Thursday, May 1, 2008

What is our focus?

At Exponential 2008 I had signed up for the "Missional Church" main session. I was not sorry or dissatisfied with my choice. It was a great opportunity to hear from three leading thinkers in the realm of "Missional" church planting.

Ed Stetzer is a missiological genius. If you poked him he would bleed missiology. His thoughts on this whole concept are not new, they are Biblically rooted and go all the way back to the beginning. God is a missional God. He sent His Son, the Son sends us. Ed is not proposing some new model for church planting. He is simply calling the church back to its mission; to be the missionary that will go into the community and its culture and make Christ known.

Neil Cole says that small and simple is more easily reproducible than large and complex. He has proven this concept to be true as he has literally planted hundreds of smaller house churches and cell groups. Neil points out the obvious (what should be obvious) when he states that "where two or three are gathered, there I will be in their midst." Neil also proposes a decentralization of leadership within the local church, which allows the church to grow naturally (organic). Organic churches are self-supporting, self governing and self-reproducing. I can identify with this concept, It resonates with me. I can see gatherings of 12-50 being more easily reproduced. This cuts out the need for large buildings and large budgets, as well as being more relational. 10 gatherings of 50, spread out over a region would reach more people than one central gathering of 500.

Alan Hirsch is truly a prophet for our time and needs to be listened to.
I found Alan Hirsch's position on the centrality of Christology hitting a nerve in the core of my inner being. That is exactly what I've been thinking about these past three years as I have planted the CORE Church of Troy; getting back to that Christ centered focus.

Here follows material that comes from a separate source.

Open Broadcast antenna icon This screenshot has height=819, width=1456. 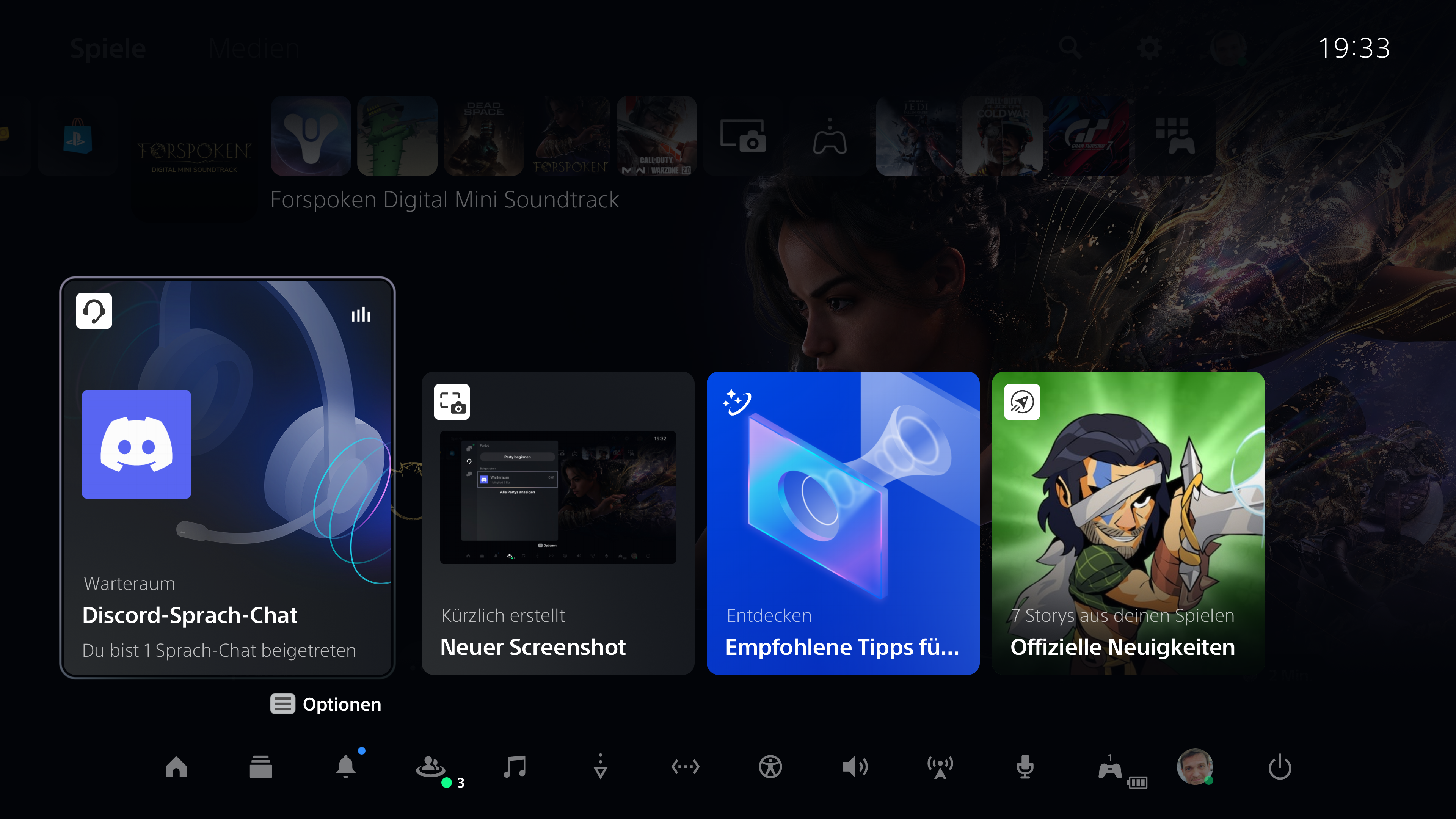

The Pauline concept, For I decided that while I was with you I would forget everything except Jesus Christ, the one who was crucified.(1 Cor.2:2) cuts through a lot of arguments over theological and religious opinions. The people in my inner-city neighborhood need to see Jesus through the works of our local church. They need to know that God loves them and has not forgotten them. Thanks, Alan Hirsch, for confirming what I've been thinking and for adding your own insights.